Identification of the repetitive regions

Install the library (hg18 annotation, I chose this one because everything for 27k is hg18, including the library IlluminaHumanMethylation27k.db):

source("http://bioconductor.org/biocLite.R") biocLite("BSgenome.Hsapiens.UCSC.hg18") library(BSgenome.Hsapiens.UCSC.hg18)

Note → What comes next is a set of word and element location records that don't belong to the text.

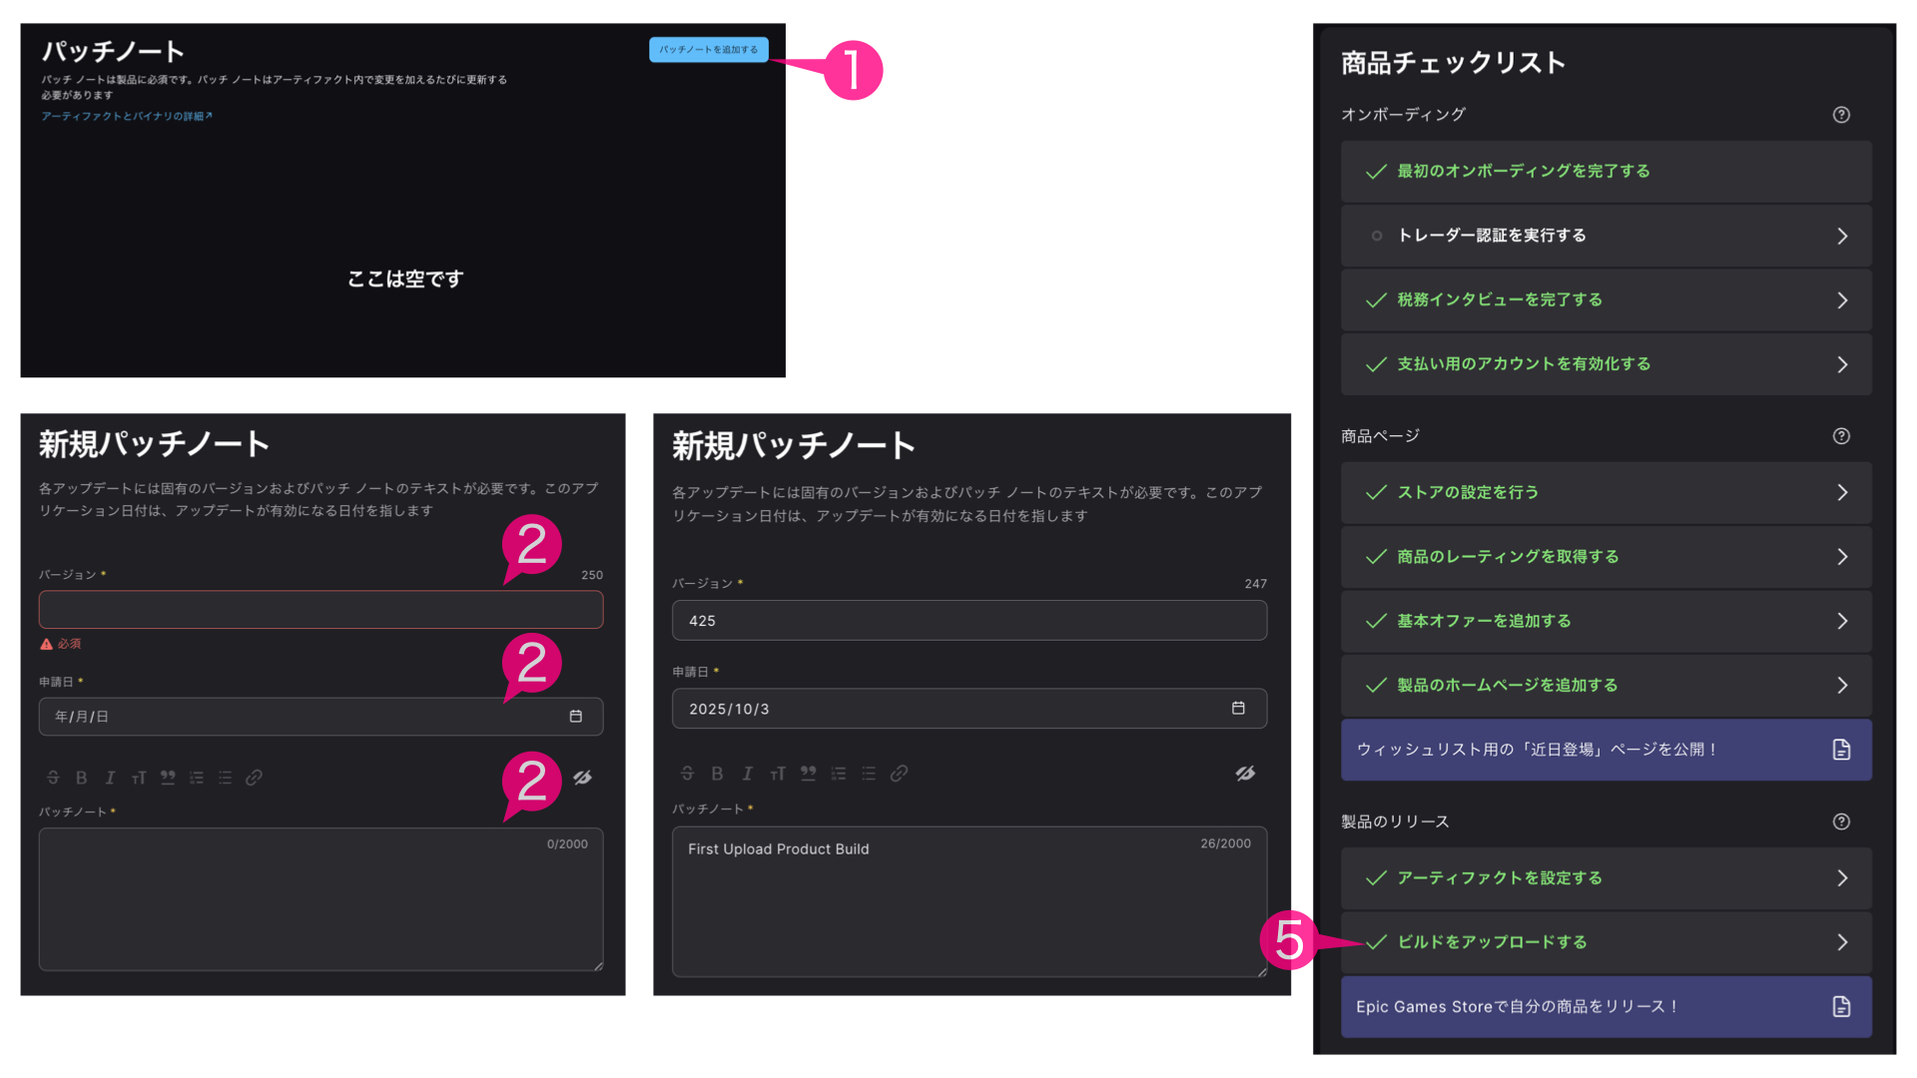This screenshot has height=1078, width=1917.
Task: Click the link icon in right form toolbar
Action: click(x=899, y=774)
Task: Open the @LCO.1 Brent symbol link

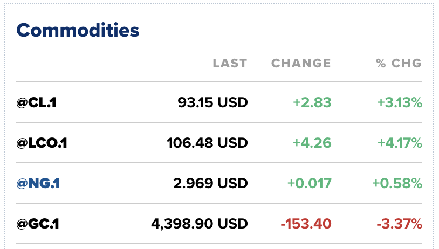Action: (x=42, y=143)
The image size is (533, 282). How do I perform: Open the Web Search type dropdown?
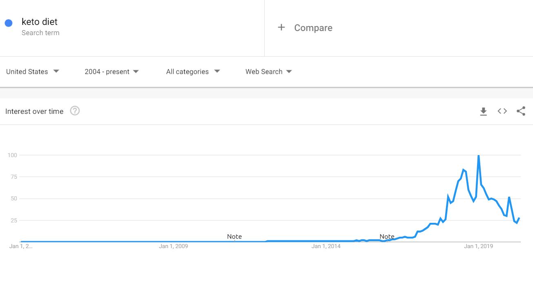pyautogui.click(x=268, y=72)
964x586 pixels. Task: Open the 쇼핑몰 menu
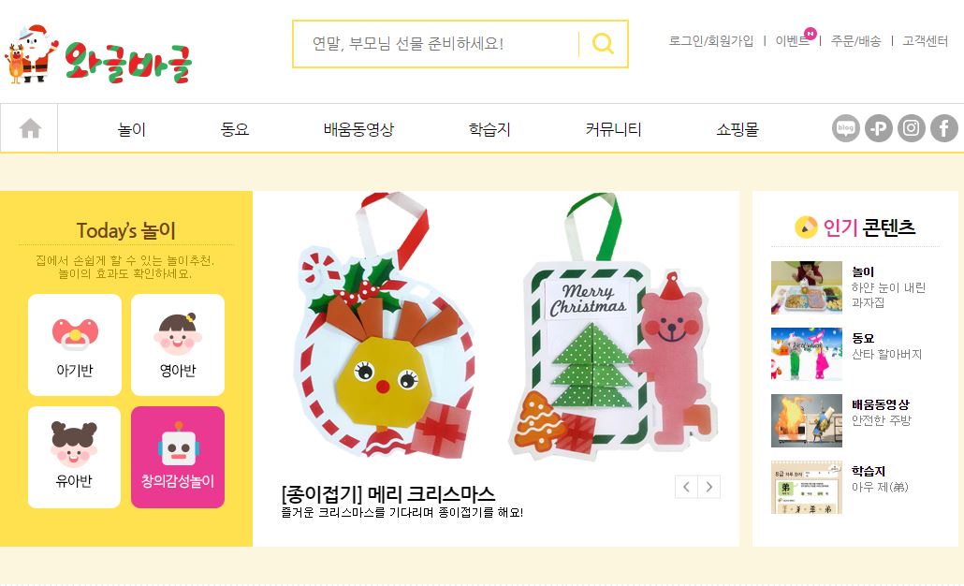point(738,129)
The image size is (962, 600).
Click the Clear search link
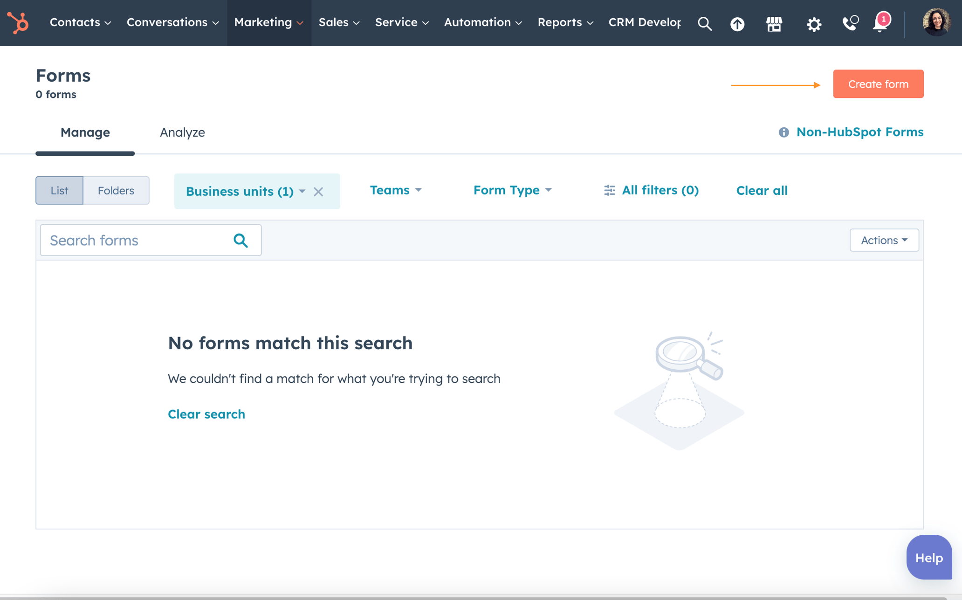206,414
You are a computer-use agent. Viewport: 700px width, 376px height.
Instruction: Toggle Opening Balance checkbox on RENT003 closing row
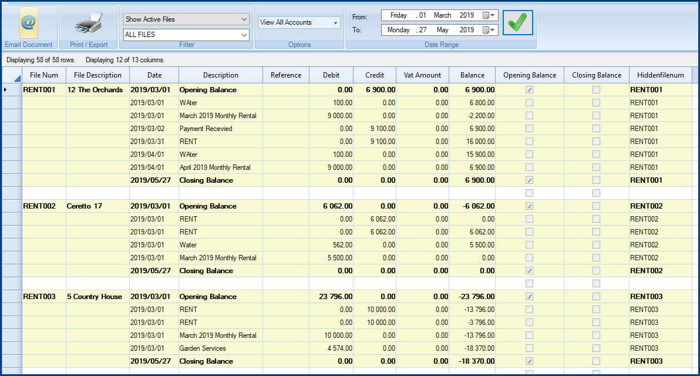[x=530, y=361]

Run the following function. RM = repeat masker track, TRF = tandem repeats finder

CpG.rpts.by.chr = mclapply(chs, function(ch){ chr = Hsapiens[[paste('chr',ch,sep='')]] rpts = union(masks(chr)$RM, masks(chr)$TRF) probes = which(seqnames(CpGs.27k)==paste('chr',ch,sep='')) # note how we have to use RangedData instead!! CpGs.chr = ranges(CpGs.27k[probes]) #message(paste('Scanning for repeats in CpG sites on chromosome', ch)) overlapping = findOverlaps(CpGs.chr, rpts) overlap = as.matrix(overlapping) results = data.frame(Probe_ID=as.character(names(CpGs.chr)[overlap[,1]])) return(results) }) source("getRepetitiveREgionCpGProbeOverlap.R")

Note: I am looking only within 5 bp of the CpG site, not the entire probe. It might be wrong. The function returns the list of CpGs that were mapped to the repetitive regions on each chromosome. Combine everything into a nice data frame. Total number of CpGs identified: 2716. Seems that there is one duplicate:

RPT<-do.call(rbind,CpG.rpts.by.chr) > head(RPT) Probe_ID chr1.1 cg00128766 chr1.2 cg00208830 chr1.3 cg00410895 chr1.4 cg00613344 chr1.5 cg00689010 chr1.6 cg00712898 > length(which(duplicated(RPT[,1]))) [1] 1  > dim(RPT) [1] 2716 1

Total number of probes that contain either SNPs or repetitive regions or both:

x<-union(RPT$Probe_ID,SNPs$Probe_ID) > length(x) [1] 5107

When I was reanalyzing Hinoue, 2012 dataset I found that they masked total of 5060 probes but this includes all categories of bad probes listed above.